> [YOUR OBJECTIVE]:
Would you retype the lines from the one that holds "2000 2.3L row" to the final line of the entries below, both ends included and exactly as written, but without pictures?

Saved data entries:

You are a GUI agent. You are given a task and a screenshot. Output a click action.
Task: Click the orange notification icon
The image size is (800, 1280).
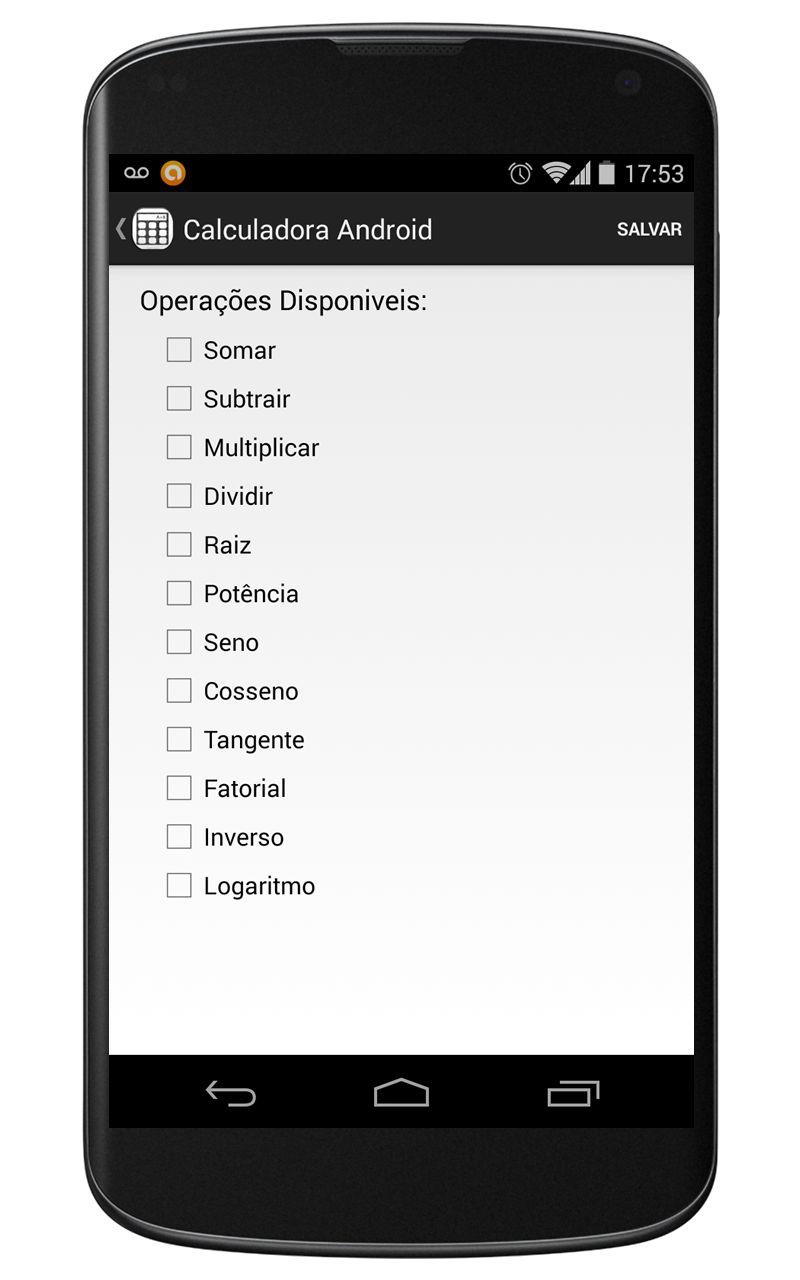click(172, 172)
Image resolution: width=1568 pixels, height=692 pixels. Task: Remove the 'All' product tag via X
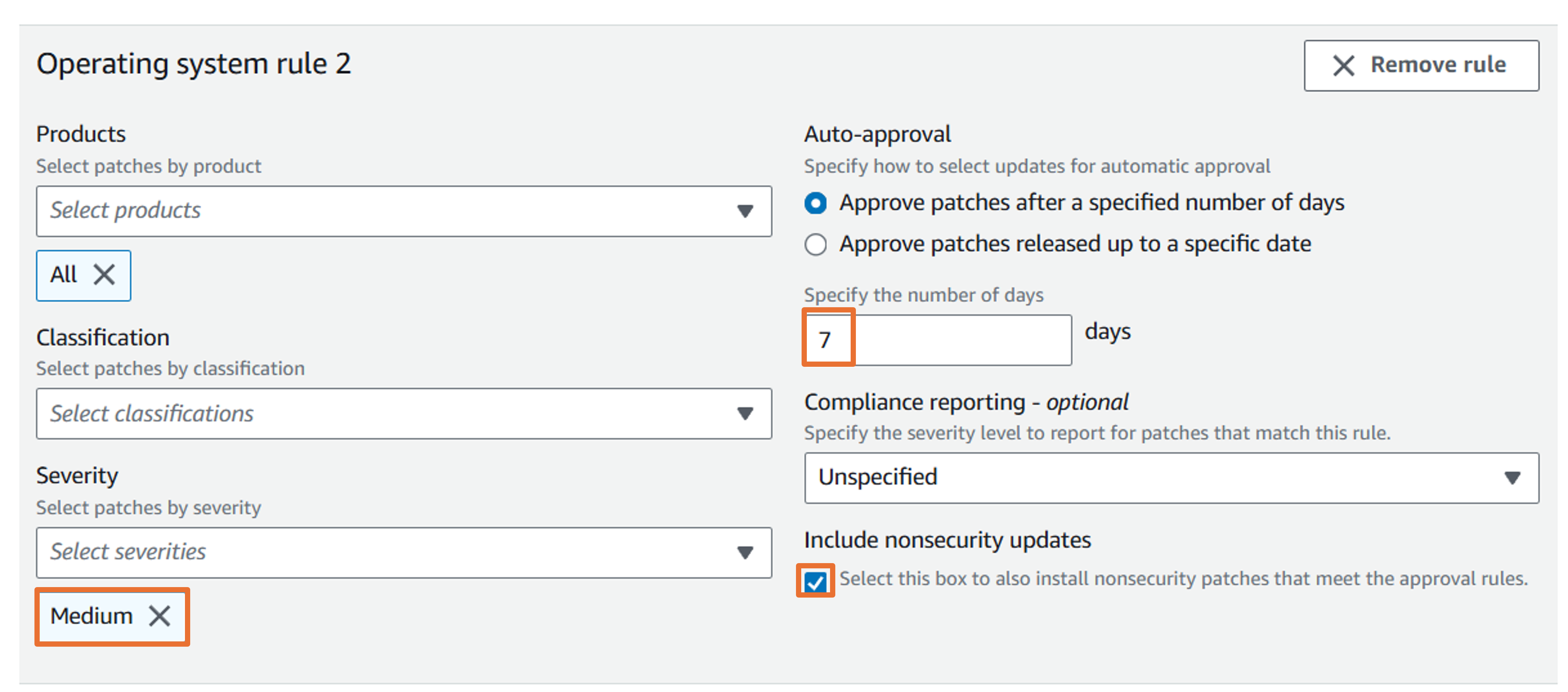tap(104, 275)
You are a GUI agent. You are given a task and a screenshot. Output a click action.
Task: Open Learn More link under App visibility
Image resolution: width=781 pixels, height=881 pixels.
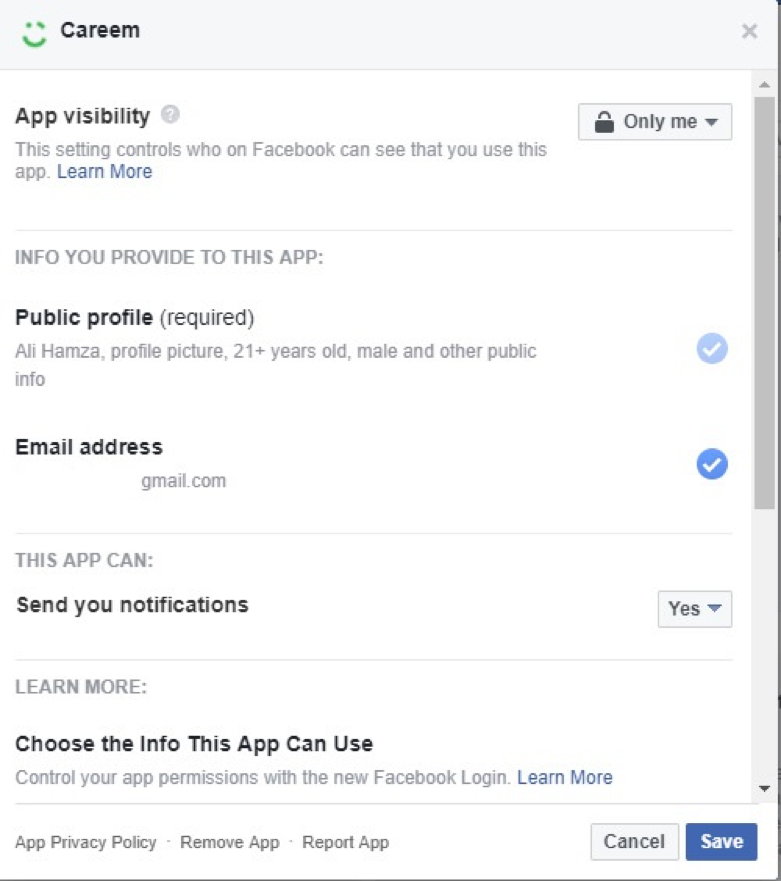point(105,172)
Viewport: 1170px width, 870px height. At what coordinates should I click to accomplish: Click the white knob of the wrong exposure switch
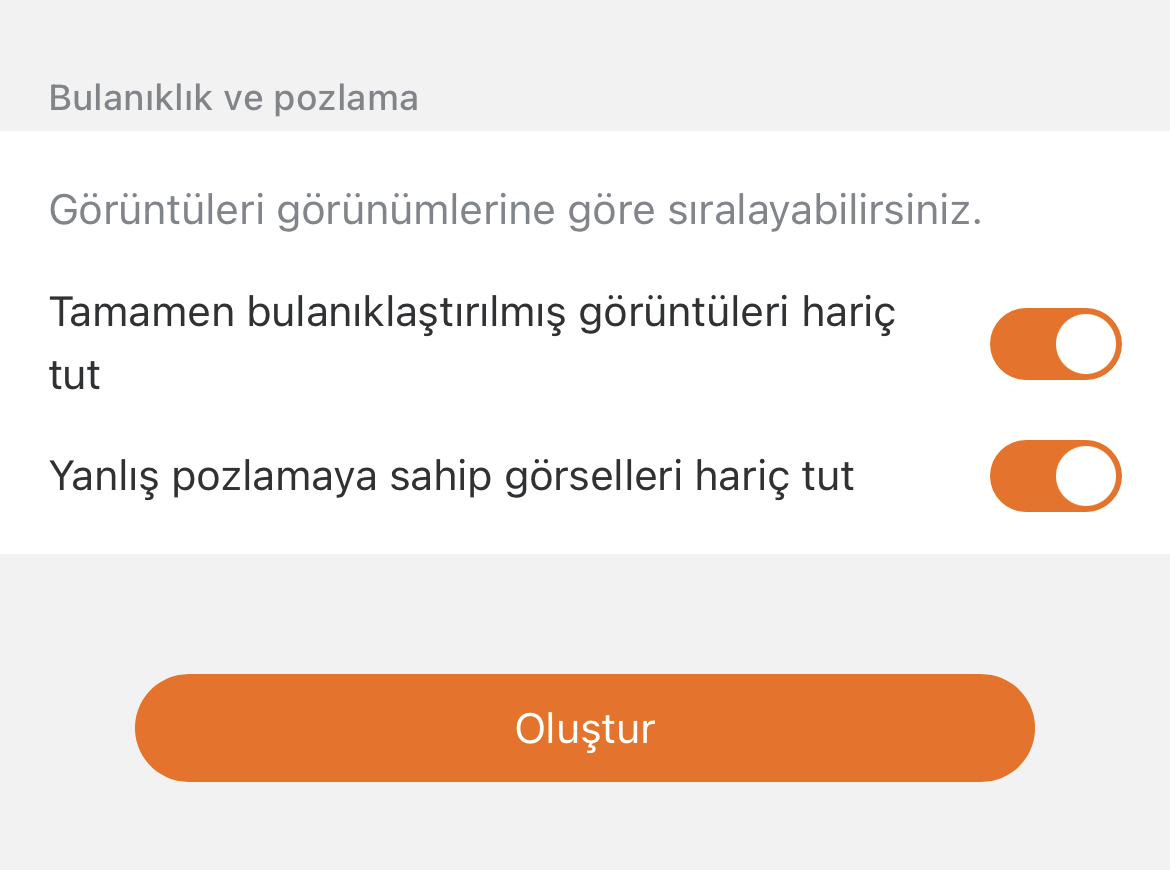click(x=1086, y=476)
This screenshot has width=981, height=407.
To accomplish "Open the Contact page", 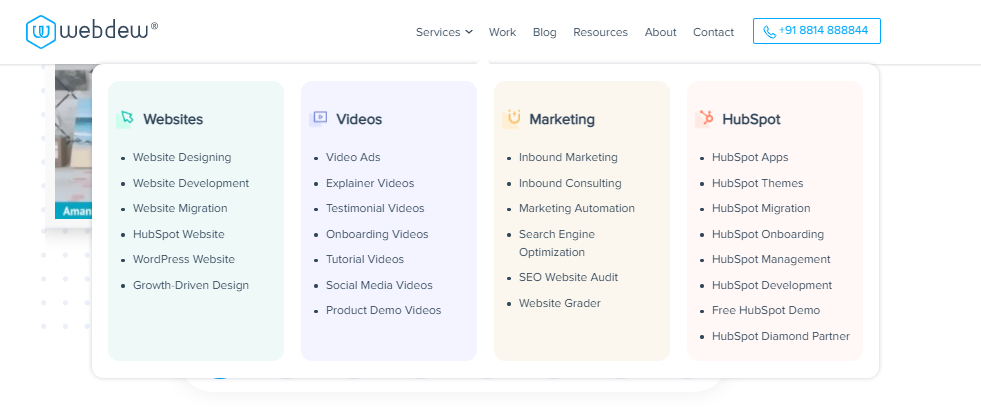I will (713, 32).
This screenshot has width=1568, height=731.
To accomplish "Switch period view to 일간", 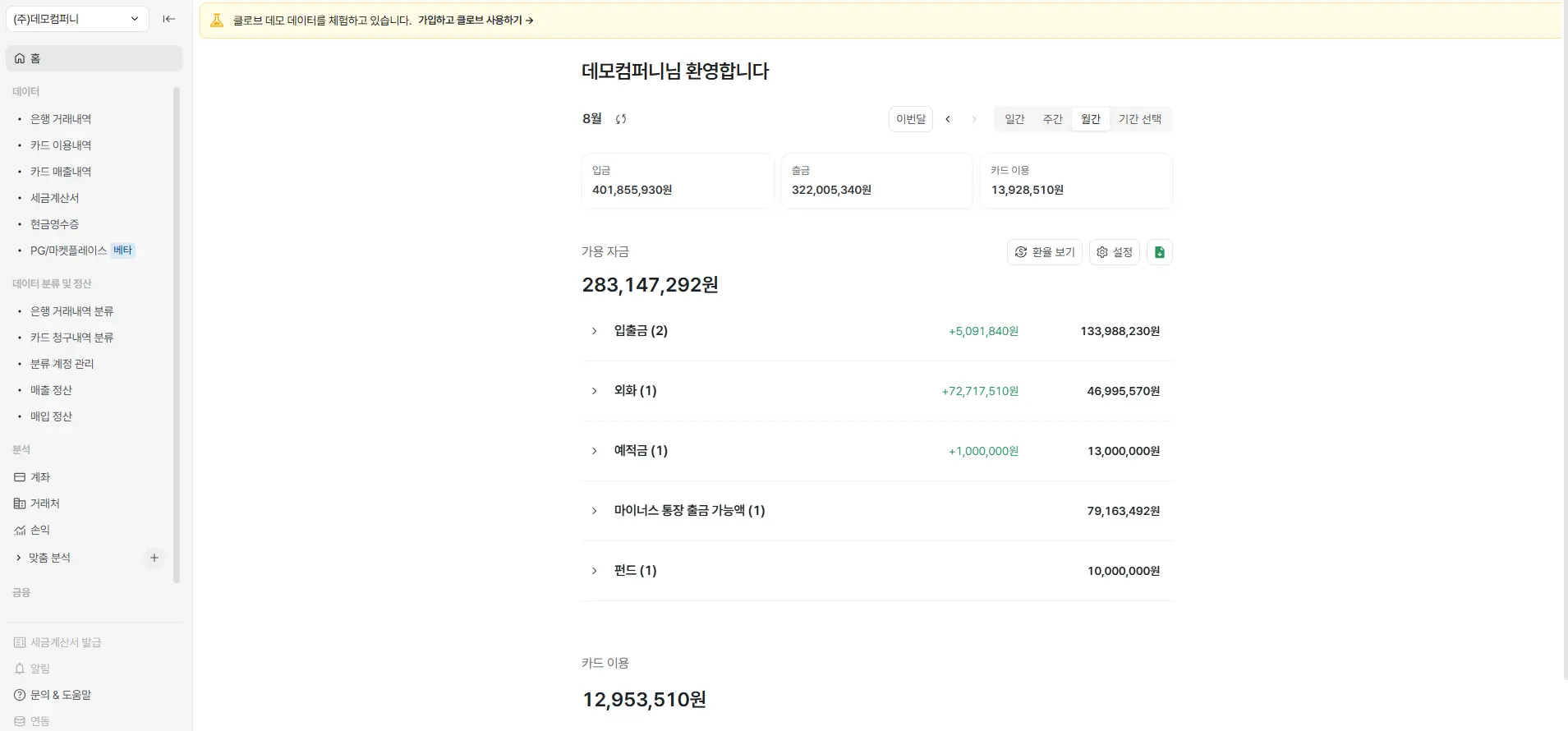I will (1014, 119).
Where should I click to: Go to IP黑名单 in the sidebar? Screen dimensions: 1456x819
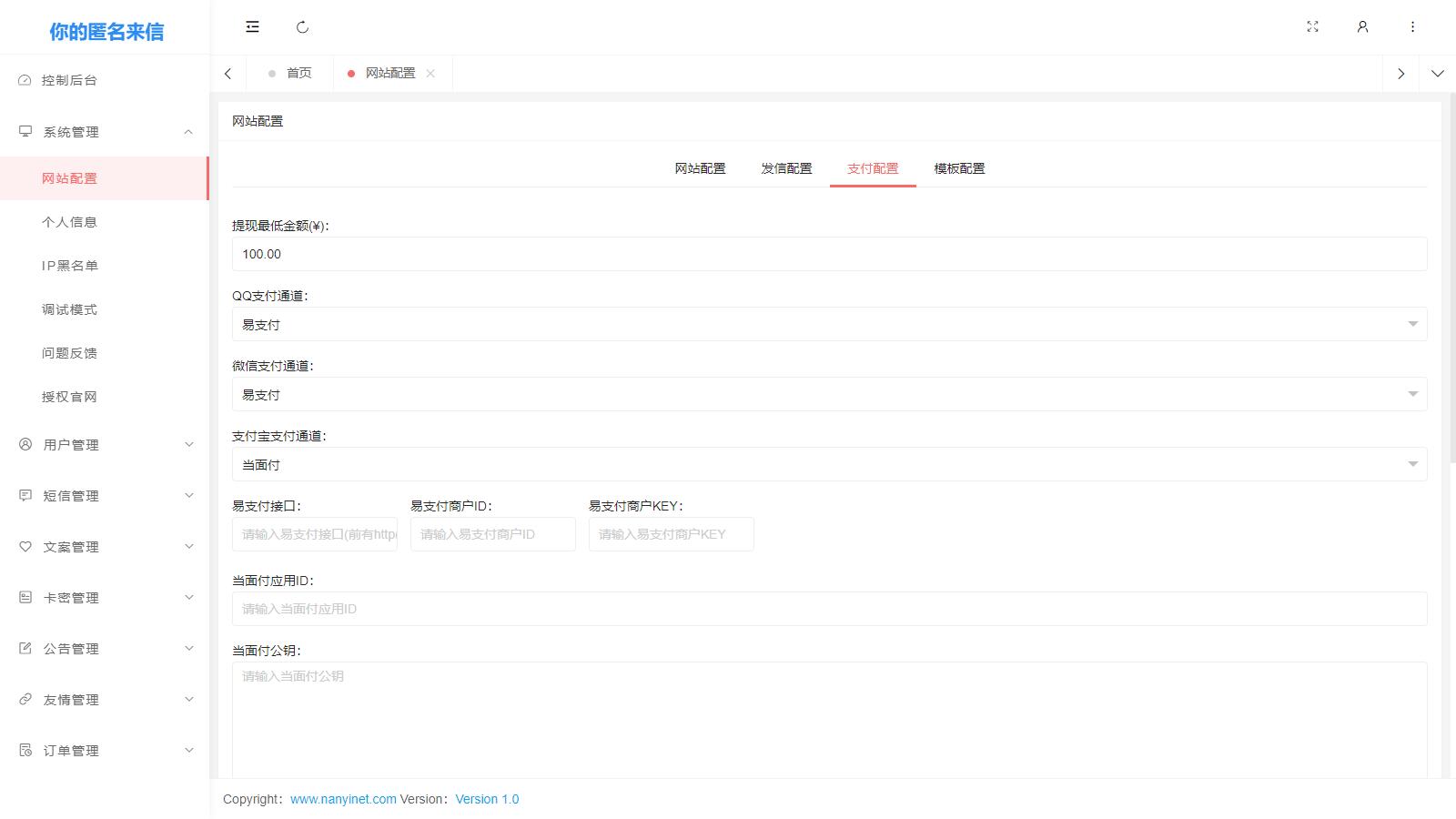70,266
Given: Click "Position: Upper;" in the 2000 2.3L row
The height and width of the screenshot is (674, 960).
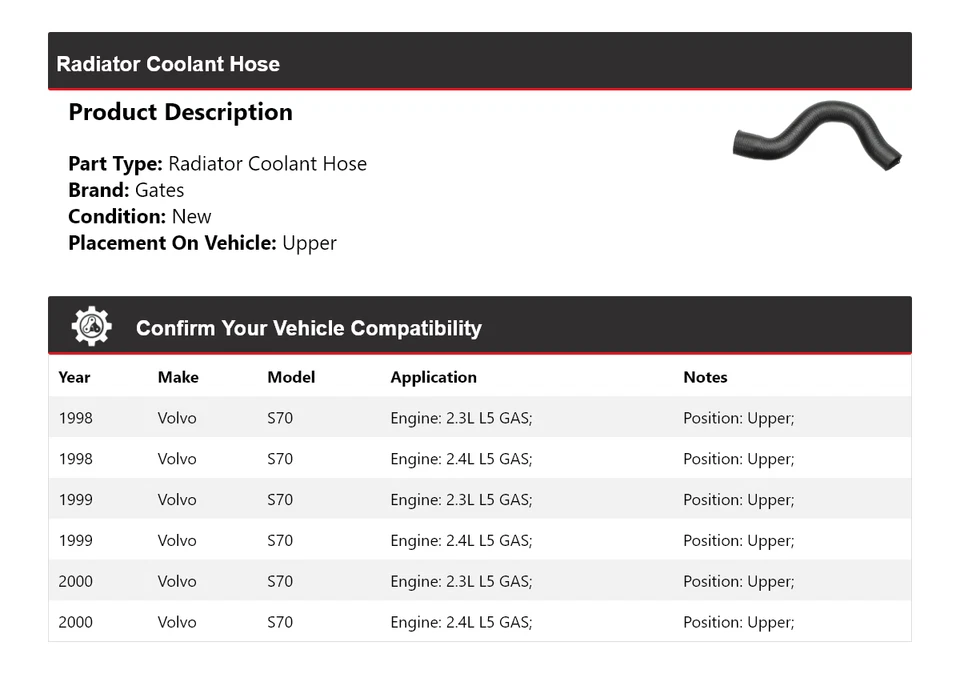Looking at the screenshot, I should tap(738, 581).
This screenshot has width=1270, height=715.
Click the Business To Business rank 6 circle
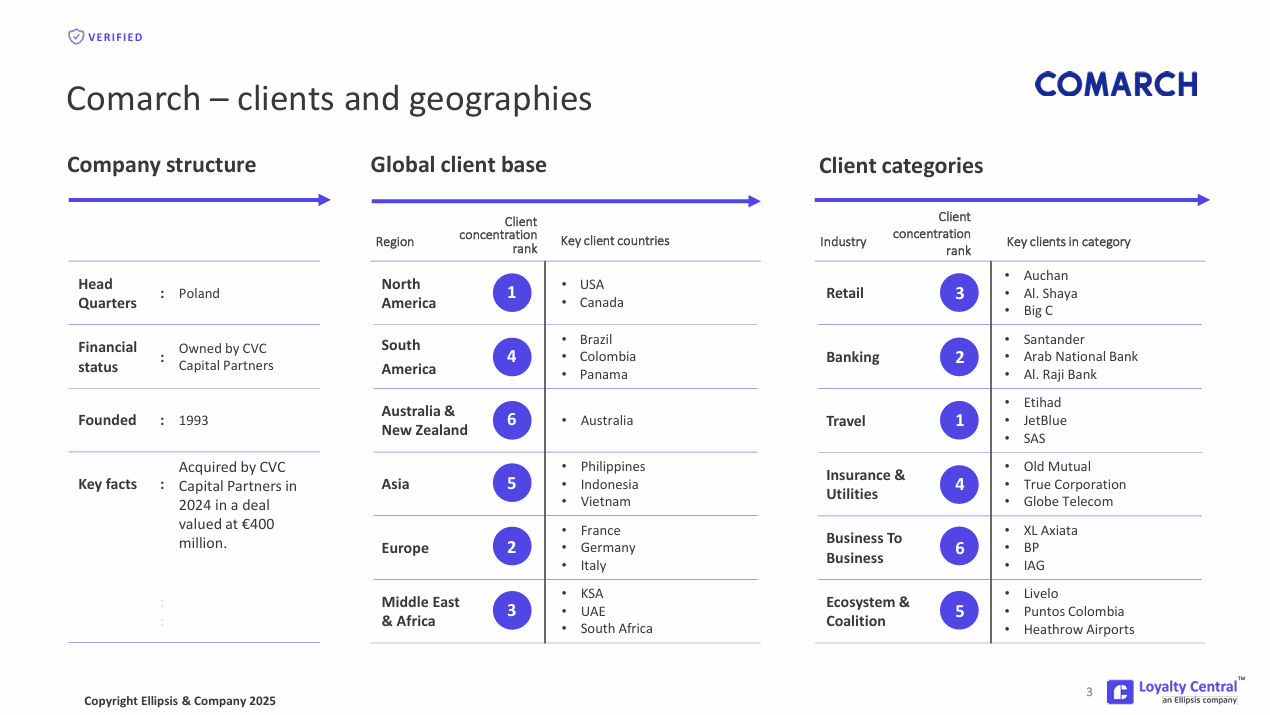point(959,548)
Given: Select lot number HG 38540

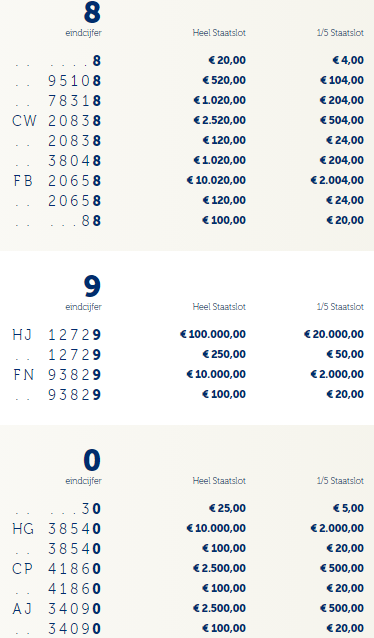Looking at the screenshot, I should pos(57,529).
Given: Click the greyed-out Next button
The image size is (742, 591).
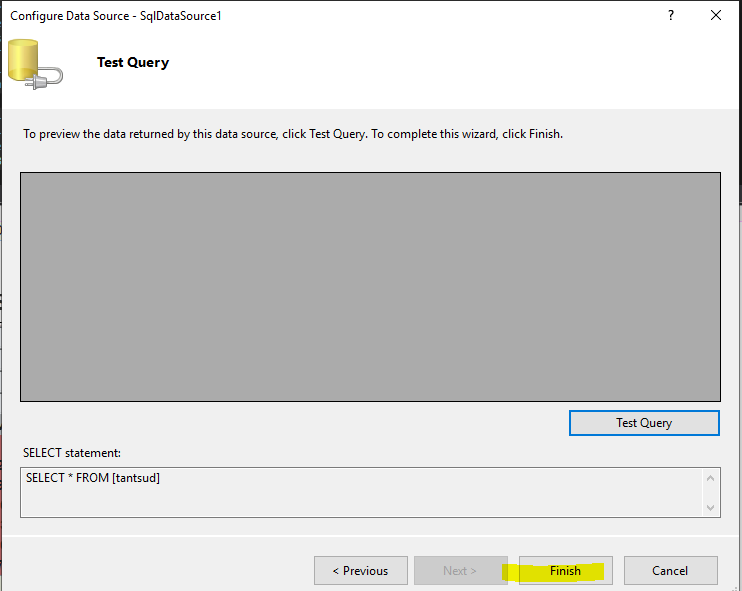Looking at the screenshot, I should [x=460, y=571].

> [RESULT FOR THIS TASK]:
Given: Click "Position: Upper;" in the 2000 2.3L row
The height and width of the screenshot is (674, 960).
Looking at the screenshot, I should tap(738, 581).
This screenshot has width=1270, height=715.
Click the Business To Business rank 6 circle
point(959,548)
Given: Select lot number HG 38540

Looking at the screenshot, I should pos(57,529).
Given: Click the greyed-out Next button
The image size is (742, 591).
Looking at the screenshot, I should [x=460, y=571].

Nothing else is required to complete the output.